Be patient, and try not to get angry at yourself if you feel progress is not happening or is happening too slowly. Inner passivity is persistent. It wants to “hang around,” as if it’s fighting for its life. Remember, it’s a “default position” or familiar identification in your psyche. Inner passivity “defines us” to ourselves, even when we’re unaware of being under its influence.
As I’ve explained in previous writings, inner passivity represents one side of the major inner conflict in our psyche. The other side is represented by inner aggression, which arises from the superego or inner critic. (For more on this subject, read, “Our Messy Mix of Aggression and Passivity” and “The Tyrant that Rules Our Inner Life.”)
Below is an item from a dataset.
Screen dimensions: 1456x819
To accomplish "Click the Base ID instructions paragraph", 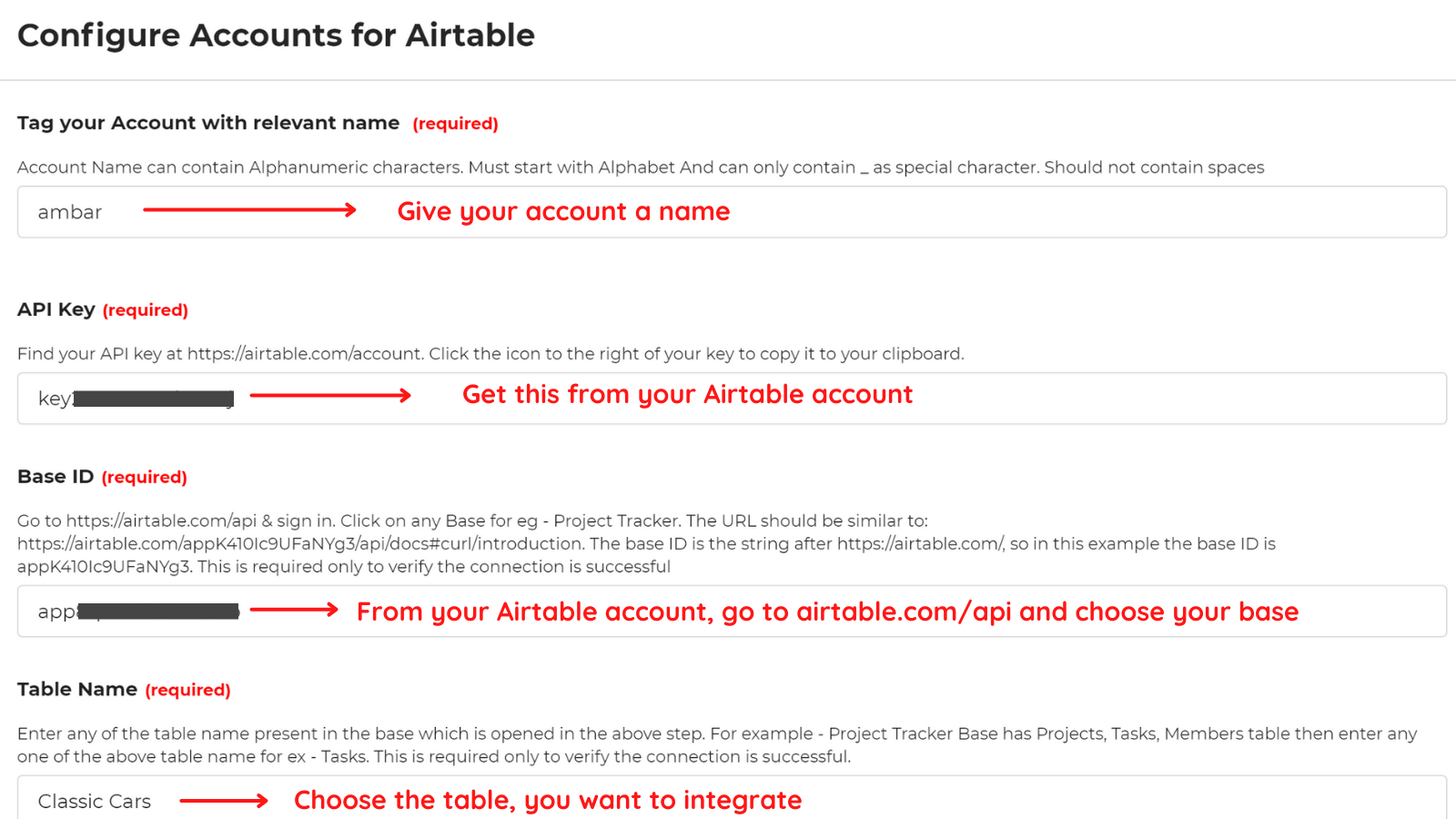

The primitive instinct of inner aggression is to hold us accountable and to attack us with criticism, sarcasm, and mockery. On the other side of this inner conflict, the instinct of inner passivity (seated in the unconscious or subordinate ego) defends us and tries to deflect the accusations and inner abuse. Typically, inner passivity is ineffective in protecting us from our inner critic.
On this inner level, then, we’re regularly being passive to our inner critic. When we’re passive in this way, we often experience the symptom of chronic self-criticism. We want to be aware that such self-criticism, when harsh and demeaning, arises because of our unconscious willingness to experience ourselves as passive in relation to our aggressive inner critic. A common symptom is to feel disconnected from our self and to become indecisive and easily swayed.
It’s certainly a challenge to recognize (or to become conscious of) this emotional attachment to passivity. However, the awareness develops over time as we watch or observe our reactions in various situations. As we feel self-criticism and self-doubt coming upon us, we begin to see that we have been living through an old familiar sense of self that doesn’t know how to be or to exist free and independent of such negative self-assessment. We begin to see more clearly the harshness, unfairness, cruelty, and irrationality contained within the self-criticism. We wouldn’t likely tolerate a friend talking to us in such a harsh manner, and yet we allow an inner agency—the inner critic or superego—to assault us verbally on a regular basis. The existence of inner passivity explains why we tolerate such inner abuse.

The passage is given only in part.